9. IT Security and Administration Basics: Familiarity with IT security principles and best practices, as well as basic knowledge of IT system administration. The candidate should understand the importance of data security, access controls, and system administration procedures.

10. Data Lifecycle Management and Data Integrity: Proficiency in data lifecycle management, including data acquisition, storage, processing, and archival in a regulated environment. The candidate should have knowledge of data integrity principles and practices to ensure the accuracy, completeness, and reliability of regulated records.

11. Project Management Basics: Basic project management skills, including project planning, task management, and coordination. The candidate should be able to effectively manage timelines, resources, and deliverables within the context of IT validation projects.

By possessing these skills and capabilities, the candidate will be well-equipped to handle the challenges of computerized system validation, IT quality management, and data integrity within a regulated environment.

Education

The ideal candidate for this role should have the following educational qualifications:

1. Post Graduate Master's Degree / Diploma in Computer Science and Application or equivalent: The candidate should possess an advanced degree or diploma in computer science and application or a related field. This educational background provides a strong foundation in IT principles, software development, and system implementation.

2. ITIL / Agile Certifications: Possessing certifications in ITIL (Information Technology Infrastructure Library) and Agile methodologies would be advantageous. ITIL certification demonstrates knowledge of IT service management best practices, while Agile certification showcases proficiency in Agile project management and development methodologies.
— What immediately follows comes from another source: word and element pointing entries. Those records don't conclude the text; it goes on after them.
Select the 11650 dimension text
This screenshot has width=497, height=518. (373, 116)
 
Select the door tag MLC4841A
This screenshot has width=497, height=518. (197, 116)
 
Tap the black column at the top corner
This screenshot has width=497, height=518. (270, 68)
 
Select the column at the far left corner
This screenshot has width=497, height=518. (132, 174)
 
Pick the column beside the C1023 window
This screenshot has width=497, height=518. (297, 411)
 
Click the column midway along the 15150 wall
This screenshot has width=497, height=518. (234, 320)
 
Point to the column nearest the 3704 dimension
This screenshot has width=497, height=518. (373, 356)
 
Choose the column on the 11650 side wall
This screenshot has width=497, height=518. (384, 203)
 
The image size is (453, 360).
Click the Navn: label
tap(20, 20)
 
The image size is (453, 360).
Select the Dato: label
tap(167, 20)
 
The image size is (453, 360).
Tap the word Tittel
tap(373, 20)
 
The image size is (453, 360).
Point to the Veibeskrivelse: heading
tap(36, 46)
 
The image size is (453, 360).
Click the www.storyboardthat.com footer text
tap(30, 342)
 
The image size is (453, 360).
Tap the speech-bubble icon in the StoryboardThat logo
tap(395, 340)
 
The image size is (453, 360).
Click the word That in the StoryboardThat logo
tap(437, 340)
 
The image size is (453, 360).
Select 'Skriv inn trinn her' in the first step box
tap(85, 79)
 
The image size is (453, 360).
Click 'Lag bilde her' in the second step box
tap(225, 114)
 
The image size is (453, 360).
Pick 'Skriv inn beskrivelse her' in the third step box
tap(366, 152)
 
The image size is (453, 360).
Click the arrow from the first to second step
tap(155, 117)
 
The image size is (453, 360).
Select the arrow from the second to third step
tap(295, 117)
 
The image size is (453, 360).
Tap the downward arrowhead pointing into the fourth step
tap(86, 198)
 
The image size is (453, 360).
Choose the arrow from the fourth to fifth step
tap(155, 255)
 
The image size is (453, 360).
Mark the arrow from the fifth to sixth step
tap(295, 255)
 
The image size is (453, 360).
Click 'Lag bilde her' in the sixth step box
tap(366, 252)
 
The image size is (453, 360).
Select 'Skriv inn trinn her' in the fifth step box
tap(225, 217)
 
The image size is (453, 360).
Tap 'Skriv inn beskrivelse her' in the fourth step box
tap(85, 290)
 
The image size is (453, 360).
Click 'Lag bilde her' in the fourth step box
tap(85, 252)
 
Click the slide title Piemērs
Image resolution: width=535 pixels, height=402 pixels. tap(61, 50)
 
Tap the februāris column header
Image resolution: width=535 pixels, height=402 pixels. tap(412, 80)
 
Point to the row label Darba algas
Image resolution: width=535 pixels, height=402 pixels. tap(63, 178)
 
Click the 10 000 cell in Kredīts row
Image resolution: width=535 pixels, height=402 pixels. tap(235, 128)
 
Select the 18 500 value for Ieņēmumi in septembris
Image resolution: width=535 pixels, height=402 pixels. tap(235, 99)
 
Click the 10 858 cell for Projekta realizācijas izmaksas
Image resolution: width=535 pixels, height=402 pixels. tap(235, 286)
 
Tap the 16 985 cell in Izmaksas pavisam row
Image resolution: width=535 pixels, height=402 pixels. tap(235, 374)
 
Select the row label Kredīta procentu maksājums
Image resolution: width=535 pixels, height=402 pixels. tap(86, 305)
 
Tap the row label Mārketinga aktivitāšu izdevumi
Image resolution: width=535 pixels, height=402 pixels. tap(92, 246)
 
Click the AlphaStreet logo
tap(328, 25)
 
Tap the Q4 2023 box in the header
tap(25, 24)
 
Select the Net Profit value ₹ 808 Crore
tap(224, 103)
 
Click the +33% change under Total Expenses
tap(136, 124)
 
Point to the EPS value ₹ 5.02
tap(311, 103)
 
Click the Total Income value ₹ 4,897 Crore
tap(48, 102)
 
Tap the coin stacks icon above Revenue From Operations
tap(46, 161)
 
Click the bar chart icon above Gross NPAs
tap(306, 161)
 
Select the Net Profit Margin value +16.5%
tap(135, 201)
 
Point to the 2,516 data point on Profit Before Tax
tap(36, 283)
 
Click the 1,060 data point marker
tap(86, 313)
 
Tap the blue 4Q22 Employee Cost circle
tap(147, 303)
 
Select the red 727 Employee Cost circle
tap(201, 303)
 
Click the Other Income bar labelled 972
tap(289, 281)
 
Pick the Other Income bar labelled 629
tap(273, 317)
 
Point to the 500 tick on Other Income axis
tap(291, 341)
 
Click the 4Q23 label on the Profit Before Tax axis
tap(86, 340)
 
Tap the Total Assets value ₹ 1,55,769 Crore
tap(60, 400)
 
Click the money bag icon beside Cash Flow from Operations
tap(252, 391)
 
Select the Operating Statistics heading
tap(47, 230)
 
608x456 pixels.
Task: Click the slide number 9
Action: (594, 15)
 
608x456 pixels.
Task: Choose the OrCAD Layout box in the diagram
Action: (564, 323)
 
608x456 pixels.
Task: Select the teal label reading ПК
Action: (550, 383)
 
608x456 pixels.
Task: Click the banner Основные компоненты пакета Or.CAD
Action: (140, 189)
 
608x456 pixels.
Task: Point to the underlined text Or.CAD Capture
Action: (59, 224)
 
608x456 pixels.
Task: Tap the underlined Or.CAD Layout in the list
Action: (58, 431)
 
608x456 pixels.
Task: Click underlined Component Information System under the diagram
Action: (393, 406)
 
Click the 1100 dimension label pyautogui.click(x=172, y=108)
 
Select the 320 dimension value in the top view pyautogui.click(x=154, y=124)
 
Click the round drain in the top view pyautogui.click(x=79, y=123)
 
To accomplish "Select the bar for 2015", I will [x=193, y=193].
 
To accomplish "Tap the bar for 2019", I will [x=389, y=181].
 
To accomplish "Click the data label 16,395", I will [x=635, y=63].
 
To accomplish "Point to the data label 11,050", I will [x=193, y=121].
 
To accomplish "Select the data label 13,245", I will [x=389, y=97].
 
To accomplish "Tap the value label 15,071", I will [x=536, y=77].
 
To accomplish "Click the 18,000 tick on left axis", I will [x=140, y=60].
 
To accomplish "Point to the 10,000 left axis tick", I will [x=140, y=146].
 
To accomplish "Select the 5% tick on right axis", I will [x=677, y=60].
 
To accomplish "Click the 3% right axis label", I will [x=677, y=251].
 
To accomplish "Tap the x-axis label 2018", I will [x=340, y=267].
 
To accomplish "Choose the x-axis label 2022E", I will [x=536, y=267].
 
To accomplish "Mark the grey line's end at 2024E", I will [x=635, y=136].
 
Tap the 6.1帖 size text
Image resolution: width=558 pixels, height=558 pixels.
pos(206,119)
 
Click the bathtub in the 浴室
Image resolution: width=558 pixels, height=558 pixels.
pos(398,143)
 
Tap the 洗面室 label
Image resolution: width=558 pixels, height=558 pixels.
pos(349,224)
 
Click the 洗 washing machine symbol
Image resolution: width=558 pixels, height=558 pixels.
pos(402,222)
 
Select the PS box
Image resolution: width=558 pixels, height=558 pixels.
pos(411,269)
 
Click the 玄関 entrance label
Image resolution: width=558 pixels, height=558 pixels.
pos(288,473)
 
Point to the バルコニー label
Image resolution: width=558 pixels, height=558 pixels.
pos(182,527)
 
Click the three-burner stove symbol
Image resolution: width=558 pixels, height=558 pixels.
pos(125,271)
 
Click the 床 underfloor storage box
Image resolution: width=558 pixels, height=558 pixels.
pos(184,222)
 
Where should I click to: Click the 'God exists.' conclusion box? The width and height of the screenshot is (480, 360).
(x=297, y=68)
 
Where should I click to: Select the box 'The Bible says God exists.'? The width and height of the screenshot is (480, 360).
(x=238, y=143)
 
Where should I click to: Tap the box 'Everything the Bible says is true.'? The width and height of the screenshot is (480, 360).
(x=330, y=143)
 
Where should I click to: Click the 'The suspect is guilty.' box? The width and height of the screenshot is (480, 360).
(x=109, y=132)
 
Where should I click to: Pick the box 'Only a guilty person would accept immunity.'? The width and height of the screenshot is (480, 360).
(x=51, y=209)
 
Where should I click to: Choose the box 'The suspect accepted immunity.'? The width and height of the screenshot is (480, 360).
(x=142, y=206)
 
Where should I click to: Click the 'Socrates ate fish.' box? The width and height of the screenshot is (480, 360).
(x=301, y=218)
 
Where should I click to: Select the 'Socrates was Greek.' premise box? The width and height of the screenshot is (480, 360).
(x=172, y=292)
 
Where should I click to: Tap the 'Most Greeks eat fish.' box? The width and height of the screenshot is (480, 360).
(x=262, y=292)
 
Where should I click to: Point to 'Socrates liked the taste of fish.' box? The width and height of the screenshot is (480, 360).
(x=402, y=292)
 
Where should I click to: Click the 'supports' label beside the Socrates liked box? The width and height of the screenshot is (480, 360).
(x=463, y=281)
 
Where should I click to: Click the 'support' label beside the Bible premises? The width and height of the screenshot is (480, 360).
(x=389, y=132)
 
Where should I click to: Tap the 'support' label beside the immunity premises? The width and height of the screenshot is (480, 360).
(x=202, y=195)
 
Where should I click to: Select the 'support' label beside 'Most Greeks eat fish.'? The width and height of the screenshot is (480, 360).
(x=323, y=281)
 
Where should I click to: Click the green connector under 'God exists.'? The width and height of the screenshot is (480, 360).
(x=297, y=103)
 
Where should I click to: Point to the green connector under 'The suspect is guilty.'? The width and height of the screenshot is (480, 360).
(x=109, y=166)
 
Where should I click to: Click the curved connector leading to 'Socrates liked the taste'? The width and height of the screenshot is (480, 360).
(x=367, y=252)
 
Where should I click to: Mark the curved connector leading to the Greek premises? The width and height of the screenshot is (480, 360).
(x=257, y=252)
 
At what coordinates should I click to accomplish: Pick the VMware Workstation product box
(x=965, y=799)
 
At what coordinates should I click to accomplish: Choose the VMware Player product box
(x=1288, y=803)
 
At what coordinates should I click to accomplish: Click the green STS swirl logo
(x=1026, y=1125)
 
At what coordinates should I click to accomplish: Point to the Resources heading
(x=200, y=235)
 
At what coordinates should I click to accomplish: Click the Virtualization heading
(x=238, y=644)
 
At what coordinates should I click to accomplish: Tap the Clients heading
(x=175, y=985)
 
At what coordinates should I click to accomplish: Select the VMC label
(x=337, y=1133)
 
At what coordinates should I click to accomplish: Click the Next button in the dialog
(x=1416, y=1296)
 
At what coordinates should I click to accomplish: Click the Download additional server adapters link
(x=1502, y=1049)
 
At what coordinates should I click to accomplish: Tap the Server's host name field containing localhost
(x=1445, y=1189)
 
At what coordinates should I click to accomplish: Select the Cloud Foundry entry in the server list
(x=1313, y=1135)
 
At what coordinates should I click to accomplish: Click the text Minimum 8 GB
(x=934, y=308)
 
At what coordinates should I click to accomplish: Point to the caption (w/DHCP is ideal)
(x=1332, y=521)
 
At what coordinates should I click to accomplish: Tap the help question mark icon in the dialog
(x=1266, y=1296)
By having a post-graduate degree or diploma in computer science and application, along with certifications in ITIL and Agile, the candidate demonstrates a deep understanding of IT concepts, project management practices, and industry frameworks. These qualifications enhance the candidate's expertise in IT operations, compliance, and computer system validation, and make them well-equipped to handle the responsibilities of the role effectively.

Equal Opportunity Employer:

It is the policy of Syngene to provide equal employment opportunity (EEO) to all persons regardless of age, color, national origin, citizenship status, physical or mental disability, race, religion, creed, gender, sex, sexual orientation, gender identity and/or expression, genetic information, marital status, status with regard to public assistance, veteran status, or any other characteristic protected by applicable legislation or local law. In addition, Syngene will provide reasonable accommodation for qualified individuals with disabilities.